[start Article]
According to another embodiment of the present disclosure, the step
S110 of detecting speech activity based on the speech signal
collected by the non-acoustic microphone to obtain a result of
speech activity detection may include following steps A1 and
A2.
In step A1, fundamental frequency information of the speech signal
collected by the non-acoustic microphone is determined.
The fundamental frequency information of the speech signal
collected by the non-acoustic microphone determined in this step
may refer to a frequency of a fundamental tone of the speech
signal, that is, a frequency of closing the glottis when human
speaks.
Generally, a fundamental frequency of a male voice may range from
50 Hz to 250 Hz, and a fundamental frequency of a female voice may
range from 120 Hz to 500 Hz. A non-acoustic microphone is capable
to collect a speech signal with a frequency lower than 2000 Hz.
Thereby, complete fundamental frequency information may be
determined from the speech signal collected by the non-acoustic
microphone.
A speech signal collected by an optical microphone is taken as an
example, to illustrate distribution of determined fundamental
frequency information in the speech signal collected by the
non-acoustic microphone, with reference to FIG. 2. As shown in FIG.
2, the fundamental frequency information is the portion with a
frequency between 50 Hz to 500 Hz.
In step A2, the speech activity is detected based on the
fundamental frequency information, to obtain the result of speech
activity detection.
The fundamental frequency information is audio information that is
relatively easy to perceive in the speech signal collected by the
non-acoustic microphone. Hence, the speech activity may be detected
based on the fundamental frequency information of the speech signal
collected by the non-acoustic microphone in this embodiment,
realizing the detection of whether the speech exists, reducing the
influence of the ambient noise on the detection, and improving the
accuracy of the detection.
The speech activity detection may be implemented in various
manners. Specific implementations may include, but are not limited
to: speech activity detection at a frame level, speech activity
detection at a frequency level, or speech activity detection by a
combination of a frame level and a frequency level.
In addition, the step S120 may be implemented in different manners
which correspond to those for implementing the speech activity
detection.
[end Article]
§ **Given problem 1**:
Decide whether each statement below agrees with the passage on speech activity detection, answering yes or no and quoting the words of the passage that settle it. (a) The fundamental frequency of a female voice may range from 120 Hz to 500 Hz. (b) A non-acoustic microphone can collect only speech signals with a frequency above 2000 Hz. (c) The passage restricts speech activity detection to the frame level.
§ **Given problem 2**:
Reproduce the part of the passage on speech activity detection starting with "According to another" and going on through "microphone is determined.".
§ **Given problem 3**:
In the passage on speech activity detection, what physical event does the frequency of the fundamental tone of the speech signal correspond to?
[start Source material]
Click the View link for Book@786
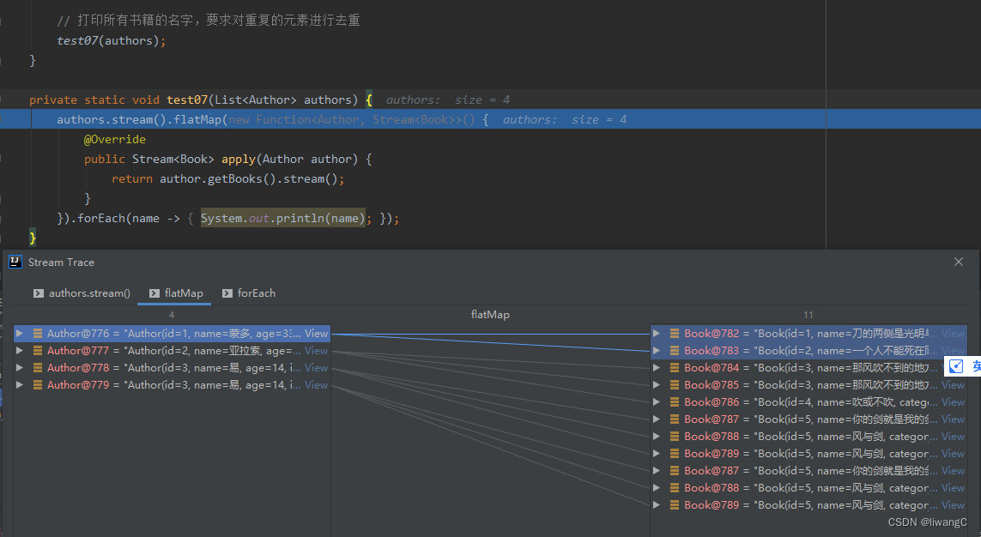 953,402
[end Source material]
§ **Correct response 1**:
(a) Yes: "a fundamental frequency of a female voice may range from 120 Hz to 500 Hz"
(b) No: "A non-acoustic microphone is capable to collect a speech signal with a frequency lower than 2000 Hz"
(c) No: "Specific implementations may include, but are not limited to"

§ **Correct response 2**:
According to another embodiment of the present disclosure, the step
S110 of detecting speech activity based on the speech signal
collected by the non-acoustic microphone to obtain a result of
speech activity detection may include following steps A1 and
A2.
In step A1, fundamental frequency information of the speech signal
collected by the non-acoustic microphone is determined.

§ **Correct response 3**:
It corresponds to the frequency of closing the glottis when a human speaks.